Given all of the above - I would set the weekly e-mail up as a project and the various topic ideas as "action groups" (i.e. actions with child actions) in OF (OF manual - page 13). Each "action group" could be the date of the next upcoming newsletter or the actual topic depending on your preference or need to cross reference. If a particular topic for a certain week can be written straight away with no intervening actions - then it will have no child actions for that week. In this way we maintain the "hard edges" in the GTD system.

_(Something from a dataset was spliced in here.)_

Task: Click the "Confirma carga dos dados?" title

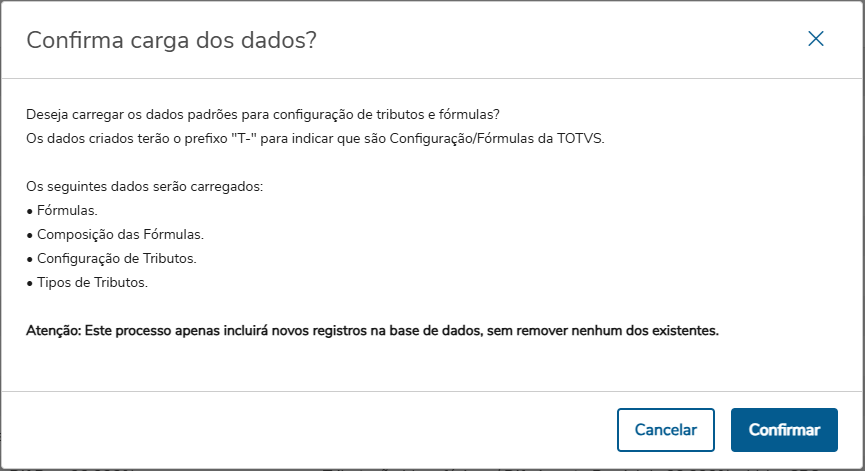Action: [171, 40]
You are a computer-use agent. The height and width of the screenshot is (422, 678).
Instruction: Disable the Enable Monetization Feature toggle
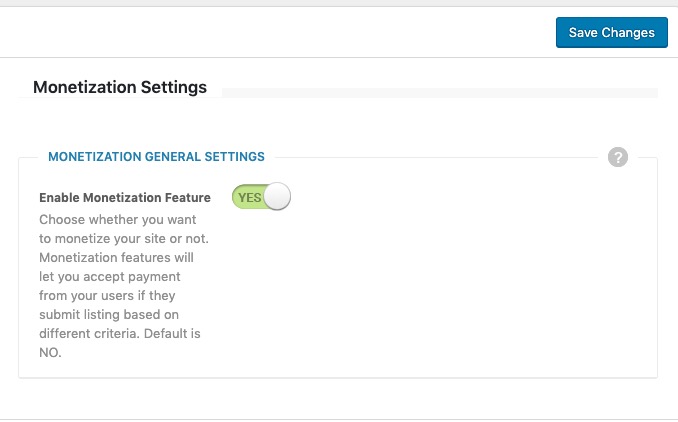pyautogui.click(x=261, y=197)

We need these hard edges as "each represents a discrete type of agreement we have made with ourselves" (key point). If we allow the above definitions to blend to the point where they are interchangeable, then our mind tends to trust the system less and less and soon we find ourselves questioning why GTD is any different than making a "to-do" list. In my experience in reading various blogs and forums on GTD, many an experienced and new user of GTD get tied up in knots on handling certain issues because they are not maintaining an almost martinet vigilance to ensure they are not blending the above definitions.

Trust the above is of some help.

Aim Point
 
I might handle this by creating a separate text file to hold ideas for the email. Then you could link to that file from the Draft Weekly Email action. As ideas come up, you can add them to the text file. Then the contents of the file would serve as the rough draft for the email when Monday rolls around.

There are a couple of ways to make it easy to dump info. into the text file. You could put an alias to the text file in an Active folder on the desktop. You could also use Quicksilver or LaunchBar (or Butler?) to append text to the file quickly.

If you prefer to keep everything in OmniFocus, then this probably isn't the best approach. But if you like to separate reference material from action items, then this separate file approach might be helpful. Food for thought anyway.
__________________
Cheers,

Curt
 
Curt's suggestion is elegant. If you use Journler, MacJournal, DevonNote or DevonThink, Yojimbo, or some other snippet keeper with a quick entry or grab function, you could use one of them too.

And if you want to use OmniFocus's Quick Entry to capture ideas, but you don't want to make them part of the project, you could do the following: During your review, select all the relevant Inbox items, copy, switch to your text file or snippet keeper (or even email program, if you keep a draft of the next weekly email), paste them in, then switch back to OmniFocus and delete them.

Good luck finding a useful workflow!